Discovery

Discovery is a next-generation pulsar-timing-array data-analysis package, built for speed on a JAX backend that supports GPU execution and autodifferentiation. If Enterprise is Spock, logical and elegant, Discovery is all Scotty, fast, efficient, and not above a hack if it gets you to warp speed.

Requirements

Discovery needs a modern Python with numpy, scipy, jax, pyarrow. It will be happier running on an Nvidia GPU with CUDA-enabled JAX.

Discovery's subpackages (such as discovery.flow and the packages under discovery.samplers) require additional dependencies.

Examples

The folder examples contains a growing set of usage examples.

Data model

The Discovery data model consists of Kernel objects (think of a noise matrix N, which can be inverted and applied to a vector, N^{-1} y, or even sandwiched with it, y^T N^{-1} y) and of GP objects, consisting of a basis F (sized ntoas x ngp) and a prior/kernel Phi. The kernel WoodburyKernel(N, F, P) combines a noise kernel and a GP.

Pulsar data

Discovery uses lightweight Pulsar objects saved as Arrow Feather files. To convert an Enterprise Pulsar objects use discovery.Pulsar.save_feather(psr, filename, noisedict), where noisedict is an optional dictionary of default parameter values. Some example datasets (based on NG 15yr) are included in the data folder.

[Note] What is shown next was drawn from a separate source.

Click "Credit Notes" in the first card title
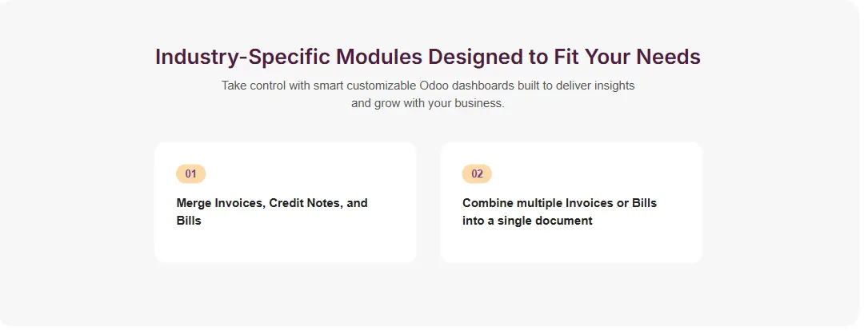This screenshot has height=331, width=868. pyautogui.click(x=302, y=203)
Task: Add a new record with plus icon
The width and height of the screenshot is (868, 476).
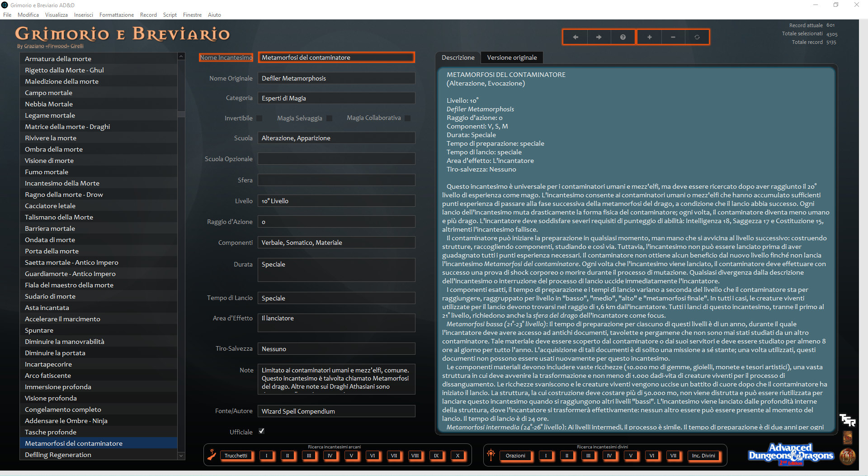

Noise and signal components (signals.py)

• residuals(psr): just a numpy array of residuals for pulsar psr.

• makenoise_measurement(psr, [noisedict]): returns a Kernel object that implements EFAC + EQUAD measurement noise for pulsar psr. Parameters are multiplexed to pulsar and backend (e.g., B1855+09_430_ASP_efac), Enterprise-style. If those parameters appear is noisedict, their values will be frozen to those specifications.

• makenoise_measurement_simple(psr, [noisedict]): same, but no backends.

• makegp_ecorr(psr, [noisedict]): returns a GP object that implements ECORR measurement noise for pulsar psr. The quantization style. Parameters are multiplexed to pulsar and backend, and frozen if included in noisedict.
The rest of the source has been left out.